Stocktwits - Stablecoins have evolved significantly from their humble beginnings. Last year, they handled an eye-popping $27 trillion in transactions - more than Visa (NYSE:V) and Mastercard (NYSE:MA) combined.
What began as a crypto experiment has become the cornerstone of modern digital finance, linking everyone from traditional banks to whole national economies. Even Citibank is betting big on their future expectation that they could reach a $3.7 trillion market cap by 2030.
What explains this exponential growth? It’s this easy: sending money across borders has now become almost as simple as sending a text message. When instantly transferring money from Tokyo to Toronto is as unbureaucratic as that, it’s something people notice.
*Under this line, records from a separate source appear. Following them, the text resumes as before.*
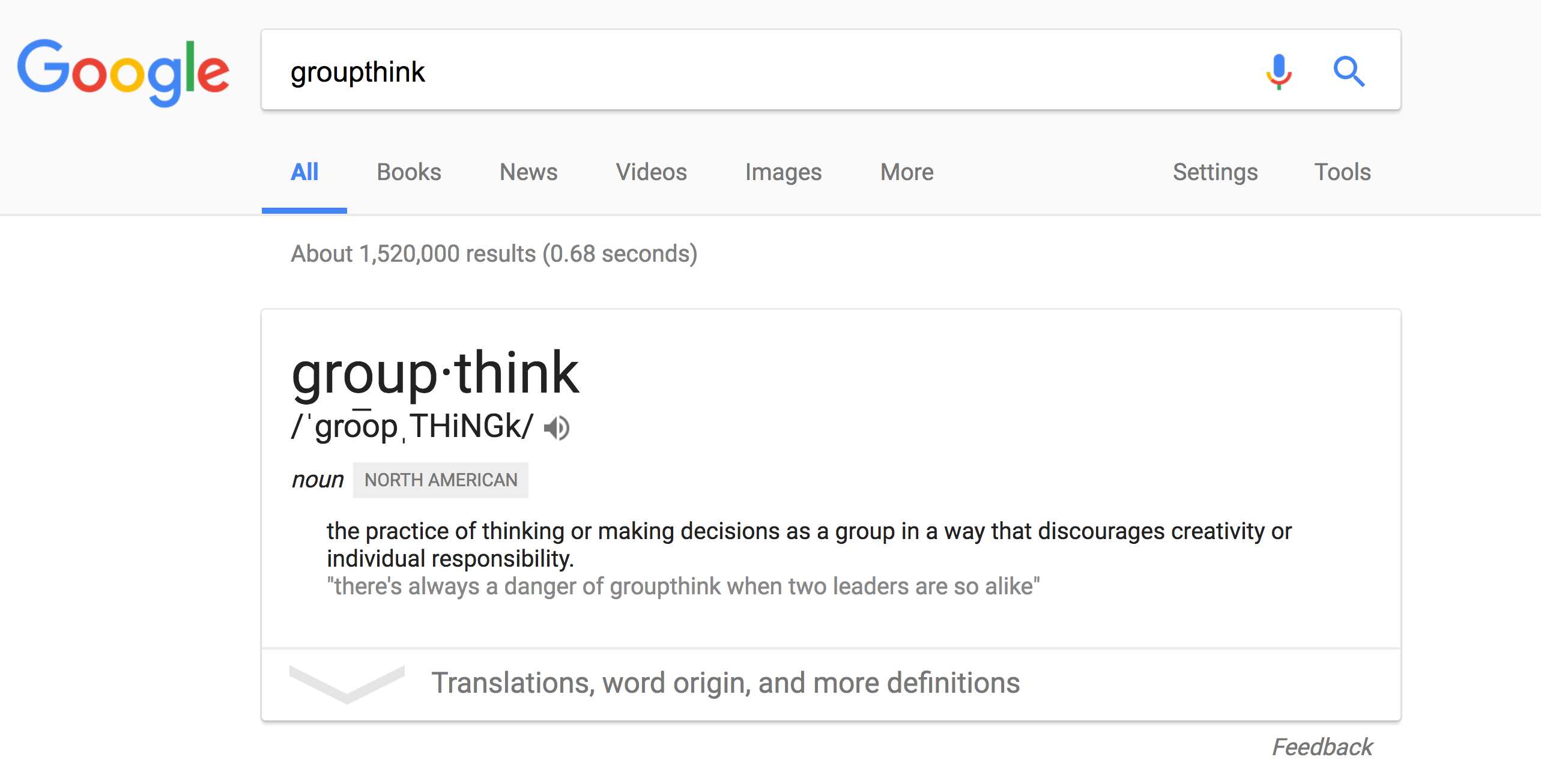This screenshot has width=1541, height=784.
Task: Click the results count text
Action: click(494, 254)
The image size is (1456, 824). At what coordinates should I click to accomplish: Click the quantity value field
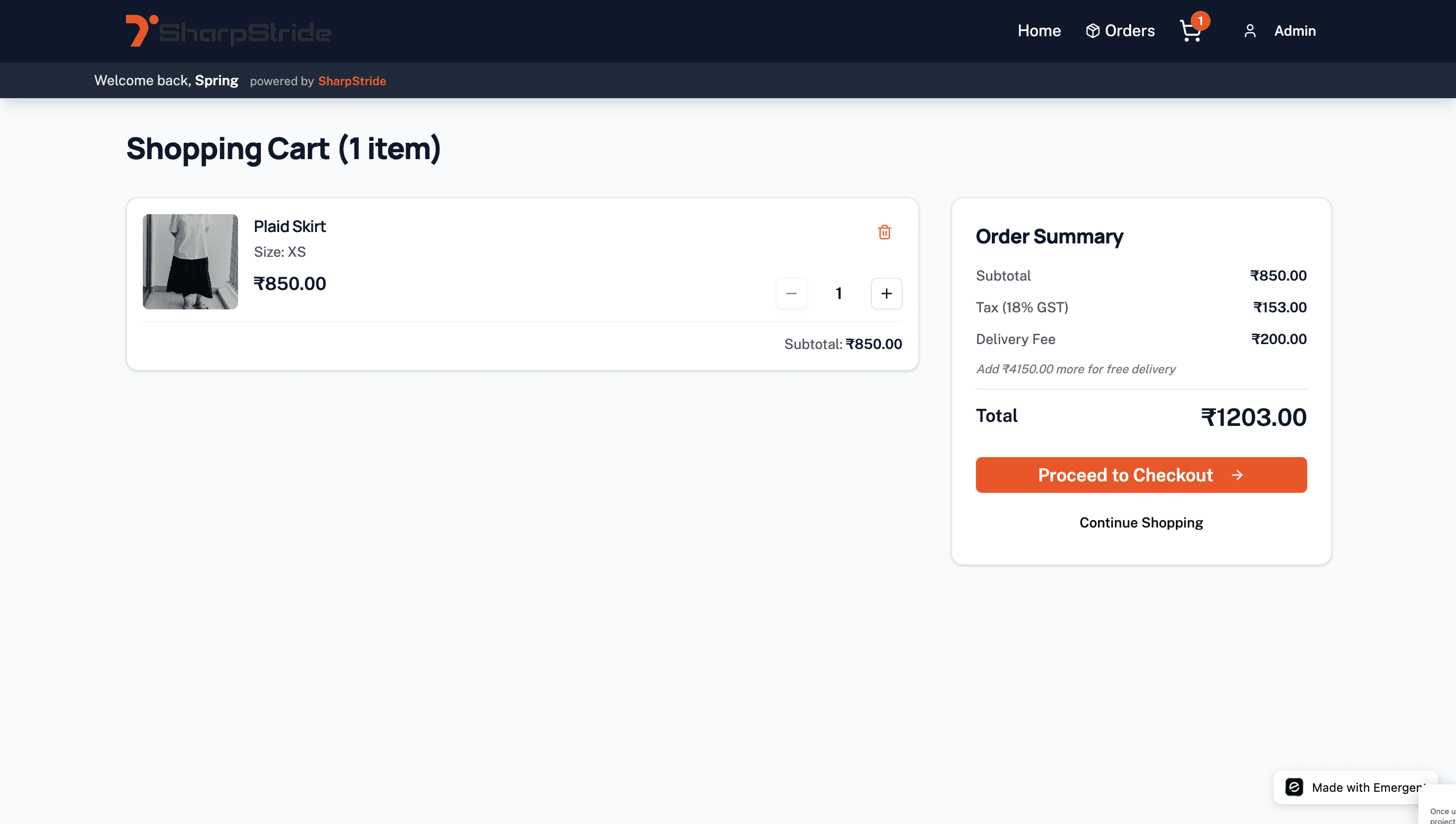[x=839, y=293]
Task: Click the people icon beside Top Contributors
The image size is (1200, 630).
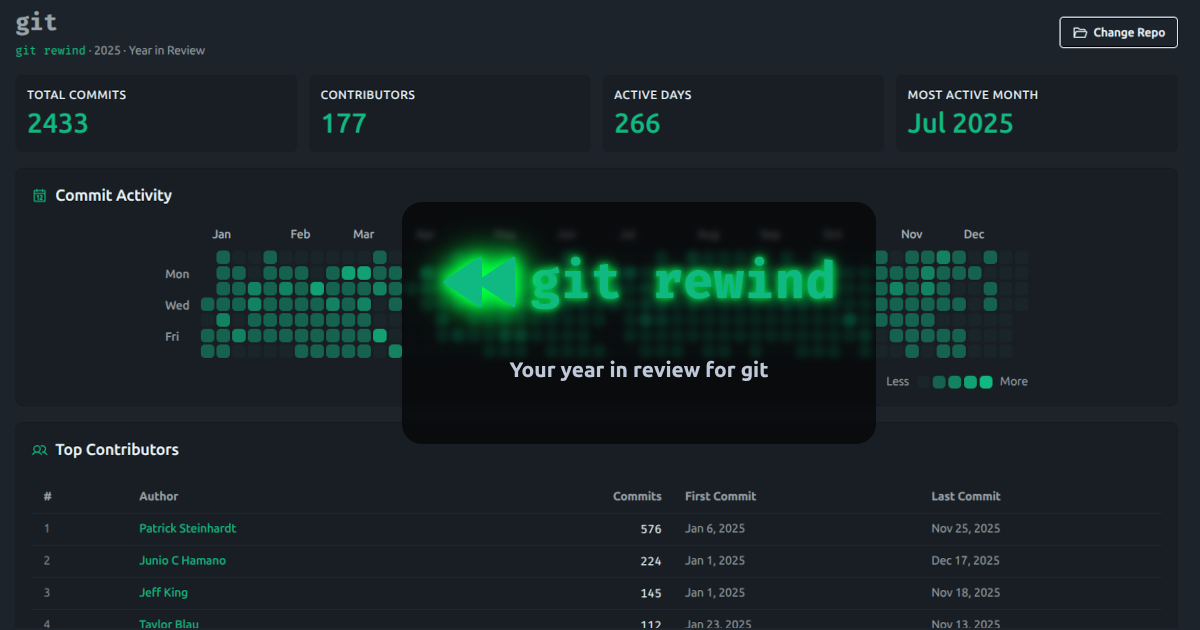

That’s why marquee players like Visa and Mastercard recently arrived at their own stablecoin options, and why you’re beginning to see stablecoin payment options crop up on big shopping sites.
Here’s a wild turn of events: Stablecoin companies like Tether (USDT) and Circle (USDC) are now among the largest holders of U.S. Treasury bills. Who would’ve thought? And thanks to DeFi, now even regular people can earn interest without needing an army of bankers.
Going forward, stablecoins are going to be as dull as swiping your debit card, but without the international headaches. Companies like Ankr are constructing the back-office infrastructure that can cater to millions of users around the world.
At this pace, our old, clunky way of moving money may soon make paper checks look like an advance in technology.